EKS Anywhere supports modifying IAM ARNs that are mapped on the cluster. The mappings can be modified by either running the upgrade cluster command or using GitOps.

upgrade command

The mapRoles and mapUsers lists in AWSIamConfig can be modified when running the upgrade cluster command from EKS Anywhere.

As an example, let’s add another IAM user to the above example configuration.

apiVersion: anywhere.eks.amazonaws.com/v1alpha1
kind: AWSIamConfig
metadata:
   name: aws-iam-auth-config
spec:
    ...
    mapUsers:
        - userARN: arn:aws:iam::XXXXXXXXXXXX:user/myUser
          username: myKubernetesUsername
          groups:
          - system:masters
        - userARN: arn:aws:iam::XXXXXXXXXXXX:user/anotherUser
          username: anotherKubernetesUsername
    partition: aws

and then run the upgrade command

CLUSTER_NAME=my-cluster-name
eksctl anywhere upgrade cluster -f ${CLUSTER_NAME}.yaml

EKS Anywhere now updates the role mappings for IAM authenticator in the cluster and a new user gains access to the cluster.

GitOps

If the cluster created has GitOps configured, then the mapRoles and mapUsers list in AWSIamConfig can be modified by the GitOps controller. For GitOps configuration details refer to Manage Cluster with GitOps .

Note

GitOps support for the AWSIamConfig is currently only on management or self-managed clusters.
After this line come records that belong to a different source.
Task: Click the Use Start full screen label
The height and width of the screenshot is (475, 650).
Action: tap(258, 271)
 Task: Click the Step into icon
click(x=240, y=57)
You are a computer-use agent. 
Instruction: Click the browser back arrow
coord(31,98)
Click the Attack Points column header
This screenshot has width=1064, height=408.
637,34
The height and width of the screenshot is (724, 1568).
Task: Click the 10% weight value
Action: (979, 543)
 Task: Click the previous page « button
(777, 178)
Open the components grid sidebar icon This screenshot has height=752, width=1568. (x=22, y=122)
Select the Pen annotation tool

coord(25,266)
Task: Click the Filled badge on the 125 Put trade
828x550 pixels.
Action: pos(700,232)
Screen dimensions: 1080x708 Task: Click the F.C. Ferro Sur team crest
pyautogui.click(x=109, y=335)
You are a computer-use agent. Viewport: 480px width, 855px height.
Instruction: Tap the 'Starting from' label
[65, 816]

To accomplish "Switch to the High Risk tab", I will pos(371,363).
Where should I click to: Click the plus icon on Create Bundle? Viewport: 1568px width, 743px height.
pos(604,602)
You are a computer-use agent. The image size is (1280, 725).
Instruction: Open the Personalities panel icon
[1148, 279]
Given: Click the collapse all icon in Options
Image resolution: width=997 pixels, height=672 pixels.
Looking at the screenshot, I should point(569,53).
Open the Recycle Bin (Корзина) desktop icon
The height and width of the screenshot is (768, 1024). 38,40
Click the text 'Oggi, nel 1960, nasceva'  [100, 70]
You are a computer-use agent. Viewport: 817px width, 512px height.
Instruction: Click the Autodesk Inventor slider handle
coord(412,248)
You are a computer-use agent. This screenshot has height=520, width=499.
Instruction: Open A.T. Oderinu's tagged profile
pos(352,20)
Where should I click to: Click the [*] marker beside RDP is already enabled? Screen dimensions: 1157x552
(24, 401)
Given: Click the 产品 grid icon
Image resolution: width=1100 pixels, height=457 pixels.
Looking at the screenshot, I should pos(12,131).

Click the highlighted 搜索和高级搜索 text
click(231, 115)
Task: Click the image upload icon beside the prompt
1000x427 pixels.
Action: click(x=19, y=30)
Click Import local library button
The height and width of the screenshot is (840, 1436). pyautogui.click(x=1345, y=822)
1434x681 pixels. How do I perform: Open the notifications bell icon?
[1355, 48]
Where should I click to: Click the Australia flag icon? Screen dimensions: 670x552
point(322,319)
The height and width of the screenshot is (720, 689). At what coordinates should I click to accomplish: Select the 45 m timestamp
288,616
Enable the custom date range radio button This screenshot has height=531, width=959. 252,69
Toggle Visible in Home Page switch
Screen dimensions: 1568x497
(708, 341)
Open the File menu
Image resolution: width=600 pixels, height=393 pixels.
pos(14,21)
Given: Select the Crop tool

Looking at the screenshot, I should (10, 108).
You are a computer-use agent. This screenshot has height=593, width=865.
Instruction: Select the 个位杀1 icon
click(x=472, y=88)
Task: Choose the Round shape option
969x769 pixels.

Clone your git repo and modify the cluster specification. The default path for the cluster file is:
```
clusters/$CLUSTER_NAME/eksa-system/eksa-cluster.yaml
```
Modify the AWSIamConfig object and add to the mapRoles and mapUsers object lists.

Commit the file to your git repository

git add eksa-cluster.yaml
git commit -m 'Adding IAM Authenticator access ARNs'
git push origin main

EKS Anywhere GitOps Controller now updates the role mappings for IAM authenticator in the cluster and users gains access to the cluster.